↓↓↓
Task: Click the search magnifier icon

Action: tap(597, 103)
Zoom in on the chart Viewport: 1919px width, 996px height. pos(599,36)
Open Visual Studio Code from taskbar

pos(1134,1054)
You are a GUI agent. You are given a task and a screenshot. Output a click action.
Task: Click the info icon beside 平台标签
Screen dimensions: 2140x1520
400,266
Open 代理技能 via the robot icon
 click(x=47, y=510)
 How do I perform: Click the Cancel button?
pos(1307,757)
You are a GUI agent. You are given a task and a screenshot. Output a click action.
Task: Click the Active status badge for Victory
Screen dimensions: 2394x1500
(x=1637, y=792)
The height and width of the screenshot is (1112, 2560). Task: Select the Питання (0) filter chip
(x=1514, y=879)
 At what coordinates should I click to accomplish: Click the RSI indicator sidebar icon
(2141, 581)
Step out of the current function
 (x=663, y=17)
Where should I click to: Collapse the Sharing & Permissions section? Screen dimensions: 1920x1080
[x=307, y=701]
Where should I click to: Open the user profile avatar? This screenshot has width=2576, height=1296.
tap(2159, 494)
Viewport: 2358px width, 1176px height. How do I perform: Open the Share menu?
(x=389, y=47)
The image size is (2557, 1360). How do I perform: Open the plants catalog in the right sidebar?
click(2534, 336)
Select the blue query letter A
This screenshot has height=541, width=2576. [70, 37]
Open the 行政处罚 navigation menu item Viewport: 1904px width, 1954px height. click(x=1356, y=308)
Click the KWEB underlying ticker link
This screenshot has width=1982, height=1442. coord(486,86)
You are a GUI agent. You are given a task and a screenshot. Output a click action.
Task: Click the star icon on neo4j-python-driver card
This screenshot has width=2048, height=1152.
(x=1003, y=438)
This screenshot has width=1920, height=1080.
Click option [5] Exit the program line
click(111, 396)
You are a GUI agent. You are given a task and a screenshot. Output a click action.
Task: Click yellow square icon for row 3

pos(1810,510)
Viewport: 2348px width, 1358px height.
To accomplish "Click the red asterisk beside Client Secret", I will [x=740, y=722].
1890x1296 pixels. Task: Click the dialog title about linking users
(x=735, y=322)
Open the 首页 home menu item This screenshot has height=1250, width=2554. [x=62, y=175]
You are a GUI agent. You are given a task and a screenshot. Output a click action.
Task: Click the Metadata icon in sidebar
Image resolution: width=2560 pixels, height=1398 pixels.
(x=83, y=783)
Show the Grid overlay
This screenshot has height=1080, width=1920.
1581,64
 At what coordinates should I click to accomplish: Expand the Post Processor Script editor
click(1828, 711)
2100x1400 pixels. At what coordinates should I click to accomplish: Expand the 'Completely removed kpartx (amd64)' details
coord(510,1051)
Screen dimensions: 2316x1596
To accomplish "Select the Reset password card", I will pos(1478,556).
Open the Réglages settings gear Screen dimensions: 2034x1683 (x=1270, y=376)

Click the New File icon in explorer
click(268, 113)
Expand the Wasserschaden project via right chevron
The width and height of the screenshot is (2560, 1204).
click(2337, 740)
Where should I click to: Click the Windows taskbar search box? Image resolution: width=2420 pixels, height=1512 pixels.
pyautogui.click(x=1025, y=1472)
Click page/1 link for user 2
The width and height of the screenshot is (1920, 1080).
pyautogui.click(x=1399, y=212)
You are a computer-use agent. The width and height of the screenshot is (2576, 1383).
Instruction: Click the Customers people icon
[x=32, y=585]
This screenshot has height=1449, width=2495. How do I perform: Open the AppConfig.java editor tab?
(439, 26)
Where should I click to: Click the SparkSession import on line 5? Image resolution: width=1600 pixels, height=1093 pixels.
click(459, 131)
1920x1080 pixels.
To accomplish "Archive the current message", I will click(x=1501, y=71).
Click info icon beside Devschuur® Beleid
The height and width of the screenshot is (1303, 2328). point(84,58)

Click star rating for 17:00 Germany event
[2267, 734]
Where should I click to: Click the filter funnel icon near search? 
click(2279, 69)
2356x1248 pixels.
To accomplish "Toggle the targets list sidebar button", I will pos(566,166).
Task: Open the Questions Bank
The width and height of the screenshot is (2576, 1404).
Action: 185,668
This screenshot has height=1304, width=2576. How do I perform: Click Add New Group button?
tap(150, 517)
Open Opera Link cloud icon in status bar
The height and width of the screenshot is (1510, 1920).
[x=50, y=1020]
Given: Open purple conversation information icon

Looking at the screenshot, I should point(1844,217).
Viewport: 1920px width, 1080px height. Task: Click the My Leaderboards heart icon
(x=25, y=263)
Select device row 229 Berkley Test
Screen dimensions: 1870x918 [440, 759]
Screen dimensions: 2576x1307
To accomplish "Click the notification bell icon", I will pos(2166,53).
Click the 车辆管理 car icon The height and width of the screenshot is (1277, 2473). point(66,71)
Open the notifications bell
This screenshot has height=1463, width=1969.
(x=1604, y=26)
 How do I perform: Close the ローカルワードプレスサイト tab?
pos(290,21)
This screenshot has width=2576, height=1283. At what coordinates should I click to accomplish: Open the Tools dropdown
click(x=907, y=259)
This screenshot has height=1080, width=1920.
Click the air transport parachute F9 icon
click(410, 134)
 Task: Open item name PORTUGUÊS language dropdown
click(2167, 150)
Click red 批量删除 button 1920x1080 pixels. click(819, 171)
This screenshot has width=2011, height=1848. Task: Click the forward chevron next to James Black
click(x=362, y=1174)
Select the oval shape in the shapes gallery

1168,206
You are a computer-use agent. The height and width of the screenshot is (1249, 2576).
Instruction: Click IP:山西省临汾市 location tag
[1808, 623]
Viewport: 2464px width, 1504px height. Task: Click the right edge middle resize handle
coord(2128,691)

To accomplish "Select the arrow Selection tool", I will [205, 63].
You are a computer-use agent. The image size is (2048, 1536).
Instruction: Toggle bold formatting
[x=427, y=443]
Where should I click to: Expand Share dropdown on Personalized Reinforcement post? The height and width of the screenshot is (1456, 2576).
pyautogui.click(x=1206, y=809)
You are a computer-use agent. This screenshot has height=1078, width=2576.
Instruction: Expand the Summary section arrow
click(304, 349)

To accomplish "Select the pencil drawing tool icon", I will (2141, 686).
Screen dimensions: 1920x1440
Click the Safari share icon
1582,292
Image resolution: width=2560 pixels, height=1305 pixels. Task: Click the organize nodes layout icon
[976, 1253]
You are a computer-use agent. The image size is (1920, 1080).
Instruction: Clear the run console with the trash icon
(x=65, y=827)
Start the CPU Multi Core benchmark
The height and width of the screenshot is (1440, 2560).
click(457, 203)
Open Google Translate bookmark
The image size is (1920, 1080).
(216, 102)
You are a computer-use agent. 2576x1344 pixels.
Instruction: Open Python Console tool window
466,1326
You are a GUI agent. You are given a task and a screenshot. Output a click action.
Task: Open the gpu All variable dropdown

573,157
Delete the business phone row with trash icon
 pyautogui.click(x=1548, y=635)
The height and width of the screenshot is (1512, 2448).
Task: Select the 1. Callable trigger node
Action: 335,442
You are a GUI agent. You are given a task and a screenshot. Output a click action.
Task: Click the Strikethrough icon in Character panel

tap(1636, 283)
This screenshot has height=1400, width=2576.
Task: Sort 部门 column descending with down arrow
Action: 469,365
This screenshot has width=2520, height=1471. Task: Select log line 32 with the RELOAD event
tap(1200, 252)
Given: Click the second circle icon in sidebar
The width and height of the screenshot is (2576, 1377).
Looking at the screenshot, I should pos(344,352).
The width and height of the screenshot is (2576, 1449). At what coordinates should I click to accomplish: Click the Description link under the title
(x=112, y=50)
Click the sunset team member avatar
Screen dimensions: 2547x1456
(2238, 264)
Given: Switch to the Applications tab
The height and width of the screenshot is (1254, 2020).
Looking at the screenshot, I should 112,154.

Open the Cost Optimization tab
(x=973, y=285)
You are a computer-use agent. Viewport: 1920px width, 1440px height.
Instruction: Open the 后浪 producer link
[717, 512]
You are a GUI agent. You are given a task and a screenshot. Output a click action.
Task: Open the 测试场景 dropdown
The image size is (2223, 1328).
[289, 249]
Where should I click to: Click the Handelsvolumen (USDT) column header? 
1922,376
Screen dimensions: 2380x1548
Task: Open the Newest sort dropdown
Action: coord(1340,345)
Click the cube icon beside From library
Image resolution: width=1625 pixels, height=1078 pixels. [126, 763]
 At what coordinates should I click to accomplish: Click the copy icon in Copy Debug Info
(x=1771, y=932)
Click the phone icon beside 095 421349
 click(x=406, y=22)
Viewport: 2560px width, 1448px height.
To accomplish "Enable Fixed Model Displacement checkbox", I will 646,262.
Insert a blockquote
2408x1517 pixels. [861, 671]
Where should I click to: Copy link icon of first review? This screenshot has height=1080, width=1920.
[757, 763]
↑↑↑
Return all lines from the data that include the string "status".

Task: Click the Active status badge for Victory
Open Opera Link cloud icon in status bar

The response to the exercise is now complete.